六本木と言えば、繁華街や六本木ヒルズ、ミッドタウンなどの商業施設のイメージですが、ここの通りはイメージとは裏腹に静かな通り。六本木裏には住宅が結構多いんですね。
今ではヴィンテージマンションの代表格と言われる秀和ですが、竣工当時からもその美しい装飾に高級感のあふれる佇まいから六本木という立地も相まって華やかさが滲み出ていたのではないかと想像できます。
駅から歩を進めていると遠目からでも一目でわかるところはさすが秀和。こちらの秀和は上層階から突き出した屋根部分も特徴的なんです。こういった形は他の秀和ではあまり見られない気がします。シンメトリーな構造との組み合わせは正面から見上げるとまるで楼閣のよう。
荒々しいラフウォール
ラフウォールは下地の荒々しさとざらざら感は残しつつも、上のモルタルを抑えながら塗ったような重厚感とすっきりさが組み合わさった仕上がり。モルタル仕上げの壁と青瓦、そしてこの屋根の形状は当時から目を惹いたんでしょうね。
バルコニーは一つずつの住戸が分かれている独立型
柵のアイアンはS字がかったものが使われていますが、端から中央にかけて徐々に高さが低くなっている形がほとんど。正面から見るとまるで波を打っているかのようで可愛いです。

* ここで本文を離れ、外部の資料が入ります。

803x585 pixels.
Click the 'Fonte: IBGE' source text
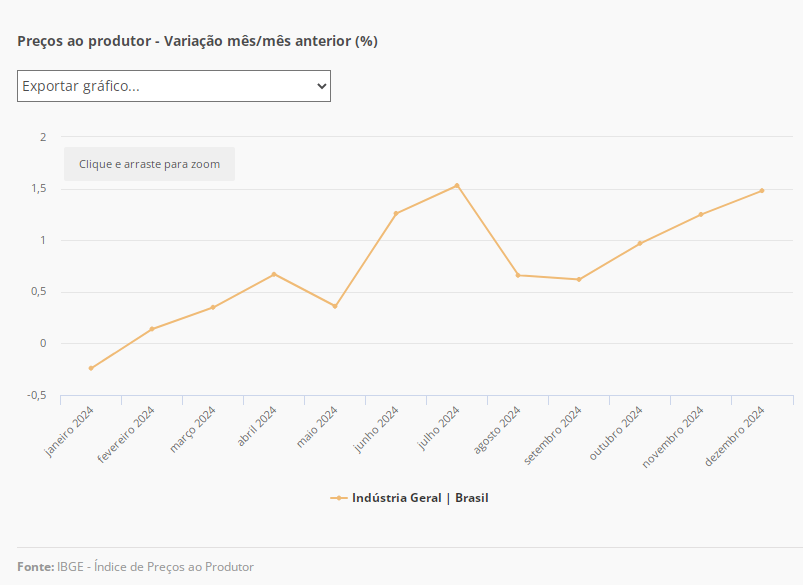click(x=135, y=567)
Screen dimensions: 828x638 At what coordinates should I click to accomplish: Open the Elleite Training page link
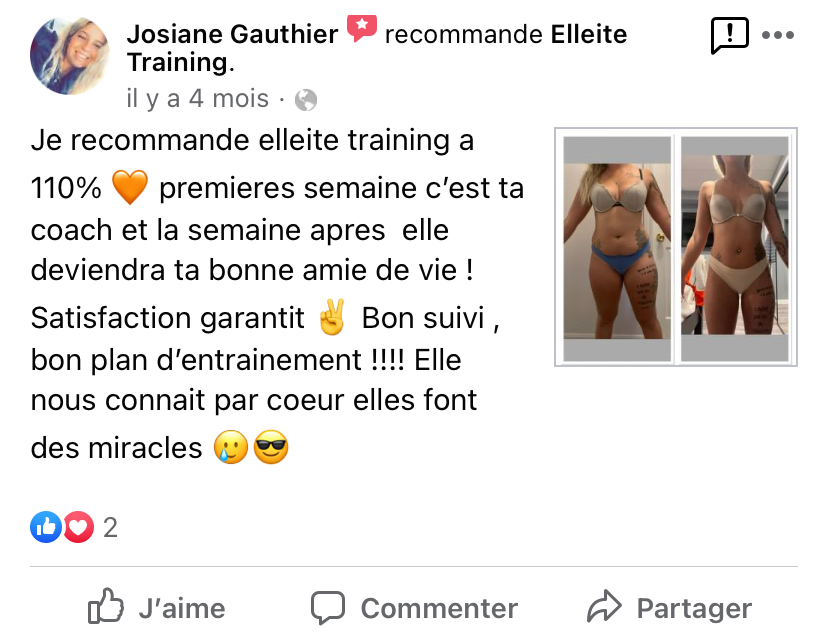click(x=377, y=48)
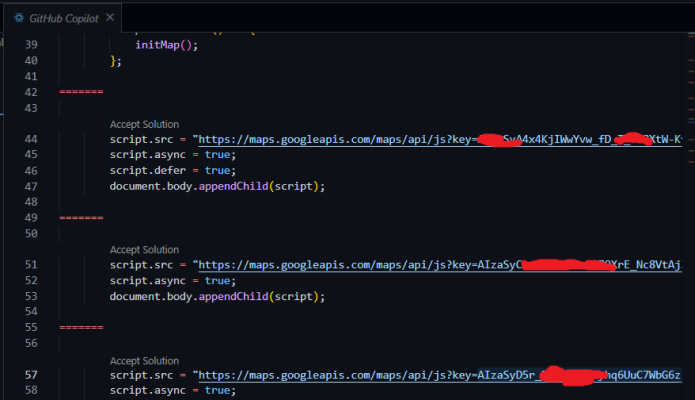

駐車場の隣は建物アプローチ部分になっています。煉瓦造りの植栽からちょこんと飛び出したように備えられた館名板が可愛い。こちらの舘名の自体はオリジナルの明朝体でレトロ感が溢れています。
植栽の煉瓦花壇から伸びる門柱とアーチは黒を基調としたもの。細めのアイアンにゆるやかなS字とC字を組み合わせたような模様が施され、門柱とアーチのトップには花のようなモチーフが金縁で彩られています。ゴツゴツとした印象はなく、ほっそりしたどこか優雅さを感じられるデザインです。
贅沢に使われた敷地
贅沢にも広めにとられた敷地のなかには駐車場はもちろん、1階の敷地壁の内側には広場も設けられています。建物全面の駐車場部分と建物敷地を隔てる敷地壁の一部は半円状に繰り抜かれていて広場の植栽が顔を覗かせています。

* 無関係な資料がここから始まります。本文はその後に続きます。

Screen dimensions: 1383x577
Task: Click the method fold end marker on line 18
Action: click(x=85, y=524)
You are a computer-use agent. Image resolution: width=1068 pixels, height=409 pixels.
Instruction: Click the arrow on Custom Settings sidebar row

幅を広めにとられた広場は中庭のような開放的な空間に。内壁もラフウォールで仕上げられていて煉瓦造りの花壇に外灯との組み合わせがとっても素敵。
1Fエントランスの入口扉に施されたアイアンの細やかな装飾もいいですね。太陽をモチーフにしたのでしょうか、放射状に広がる円と直線の組合わせ。ちなみに年代が近い都立大レジデンス(1968年築)にもこちらによく似たデザインが使われています。
エントランスはオートロック仕様となっていて数年前からは宅配ボックスも備え付けられています。エントランス内の琥珀色のステンドグラスも美しく、優雅さを引き立ててくれています。
建物内部にも秀和らしさはしっかり出ていて、住戸の窓の面格子や各階エレベーター横の階段にもS字と直線を組み合わせたアイアン柵が装飾されています。
共用廊下は内廊下仕様となっており、六本木という立地において当時からも高級感があふれるマンションであったことを思わせます。
六本木らしい眺望
屋上からは六本木の街並みはもちろん国立新美術館や東京ミッドタウン、東京タワーやスカイツリーまで見られます。
ロケーションは六本木の裏通りに面した静かな住宅地ですが、一歩大通りへ出れば六本木だけでなく南青山や西麻布にも程近く文字通り都心のアーバンライフを楽しめる秀和です。